Again, great argument, but I still think it's a pretty useful spell.

It's not as flexible as you think it is, mostly because "choosing your benefit" when 90% of the benefits are provided at the same time by a different spell (at a lower level) is not a benefit. It's a drawback.

Can you seriously sit there and tell me that Movement speed OR a to-hit/AC/Ref save bonus OR an extra attack is "more flexible" than Movement speed AND a to-hit/AC/Ref save bonus AND an extra attack?

Because that's a weiiiiird sort of logic to go on there.


Rynjin wrote:
Strange Doc wrote:


I agree with your argument except for the fact that you can change the benefits every round based on your situation. The flexibility is the most important aspect of the spell.

Again, great argument, but I still think it's a pretty useful spell.

It's not as flexible as you think it is, mostly because "choosing your benefit" when 90% of the benefits are provided at the same time by a different spell (at a lower level) is not a benefit. It's a drawback.

Can you seriously sit there and tell me that Movement speed OR a to-hit/AC/Ref save bonus OR an extra attack is "more flexible" than Movement speed AND a to-hit/AC/Ref save bonus AND an extra attack?

Because that's a weiiiiird sort of logic to go on there.

Not every class needs the attack bonus at all times. Or the increased movement speed. Or the extra base attack. It provides a couple bonuses Haste doesn't, like the free metamagic on first or second level spells or the swift action to get up from prone without AOs. I'd consider that versatility, if for no other reason than finding a spell that does those things anywhere else is nigh impossible.

It's also worth noting that Blessing of Fervor provides both a larger attack and dodge bonus AND it's bonus to speed is a typeless one, not an enhancement one. That means most spells which boost speed would stack (except for Haste, obviously, as that's called out as a specific exception).

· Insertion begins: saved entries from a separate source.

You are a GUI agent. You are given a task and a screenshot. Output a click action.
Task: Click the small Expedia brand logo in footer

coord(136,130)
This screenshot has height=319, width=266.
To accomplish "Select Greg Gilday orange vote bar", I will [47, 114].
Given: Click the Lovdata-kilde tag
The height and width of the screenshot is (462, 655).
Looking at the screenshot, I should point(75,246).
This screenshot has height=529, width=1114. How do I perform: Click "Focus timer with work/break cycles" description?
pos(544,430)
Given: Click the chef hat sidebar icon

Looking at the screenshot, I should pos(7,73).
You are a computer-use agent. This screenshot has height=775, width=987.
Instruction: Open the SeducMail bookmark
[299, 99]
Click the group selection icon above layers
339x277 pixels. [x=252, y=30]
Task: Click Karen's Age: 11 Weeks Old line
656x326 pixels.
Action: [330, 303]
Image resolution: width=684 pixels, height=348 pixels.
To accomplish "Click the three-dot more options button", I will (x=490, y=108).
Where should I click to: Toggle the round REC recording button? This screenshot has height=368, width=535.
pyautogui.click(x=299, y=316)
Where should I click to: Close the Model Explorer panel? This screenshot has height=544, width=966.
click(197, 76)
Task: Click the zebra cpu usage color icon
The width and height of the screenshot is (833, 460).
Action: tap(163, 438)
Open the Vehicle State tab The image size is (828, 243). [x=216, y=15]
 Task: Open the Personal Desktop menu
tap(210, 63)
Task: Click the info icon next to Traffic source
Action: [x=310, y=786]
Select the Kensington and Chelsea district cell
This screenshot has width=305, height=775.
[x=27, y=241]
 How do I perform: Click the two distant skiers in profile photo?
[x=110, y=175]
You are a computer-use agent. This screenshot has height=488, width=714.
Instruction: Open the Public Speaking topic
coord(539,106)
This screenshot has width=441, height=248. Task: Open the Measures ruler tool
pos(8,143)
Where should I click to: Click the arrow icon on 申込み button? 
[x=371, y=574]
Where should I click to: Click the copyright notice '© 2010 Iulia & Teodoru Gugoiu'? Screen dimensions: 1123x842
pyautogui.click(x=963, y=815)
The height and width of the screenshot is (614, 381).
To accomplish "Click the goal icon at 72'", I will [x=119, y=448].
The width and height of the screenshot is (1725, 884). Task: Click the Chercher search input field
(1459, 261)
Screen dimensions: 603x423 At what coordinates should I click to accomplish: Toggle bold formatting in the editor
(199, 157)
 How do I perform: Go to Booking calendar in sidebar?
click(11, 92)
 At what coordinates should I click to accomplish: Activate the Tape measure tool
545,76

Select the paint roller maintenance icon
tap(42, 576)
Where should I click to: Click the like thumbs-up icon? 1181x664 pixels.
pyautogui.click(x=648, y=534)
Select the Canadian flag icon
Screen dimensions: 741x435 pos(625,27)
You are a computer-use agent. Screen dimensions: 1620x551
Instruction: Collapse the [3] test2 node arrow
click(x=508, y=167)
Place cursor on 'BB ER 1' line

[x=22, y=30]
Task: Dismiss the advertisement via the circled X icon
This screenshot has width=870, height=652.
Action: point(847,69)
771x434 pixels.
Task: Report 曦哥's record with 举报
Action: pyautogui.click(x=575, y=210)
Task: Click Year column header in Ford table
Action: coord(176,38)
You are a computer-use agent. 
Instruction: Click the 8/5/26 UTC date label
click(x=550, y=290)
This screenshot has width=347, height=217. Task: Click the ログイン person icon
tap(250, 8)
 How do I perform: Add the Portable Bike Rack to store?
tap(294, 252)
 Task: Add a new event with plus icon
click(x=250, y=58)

Yes, but whether you need it or not, having it all at once is still better than not.

Let's say you have a toolbox. You need a hammer, but you also have a screwdriver and a wrench.

Do you throw out the screwdriver and wrench because you don't need them right now? Are the screwdriver and wrench being in your possession somehow hindering you, even though you may have need of them later?

And yes, the bonus is bigger and the speed is untyped...because it's only on a portion of the time. And because the spell needed at least SOME small boost to justify it being a higher level spell than Haste.

The free metamagic thing IS pretty neat, but that is again justified by it being a 4th level spell and only giving certain benefits at certain times.


Im guessing that the bonus to speed being typeless is an oversight since any spell that grants a speed bonus is providing an enhancement bonus. I treat it as a enhancement bonus in my own games.

- Gauss


It's a nice spell, esp. if your party has no arcane caster PCs who could cast Haste instead (I'm a cleric in an ongoing Kingmaker game with a party like that).

However, one point that has been brought up is the "free" Extend Spell metamagic. I don't see this as a real concern. One of two things will be true:

1) the cleric is taking this 4th level spell and casting it out of combat at the beginning of the day to save the wizard or sorcerer from having to take some of their minor 1st or 2nd spells twice or three times (if they're going for all-day coverage), or
2) the cleric is casting Blessing of Fervor in combat long after the casters in the group should have had their utility spells up and running.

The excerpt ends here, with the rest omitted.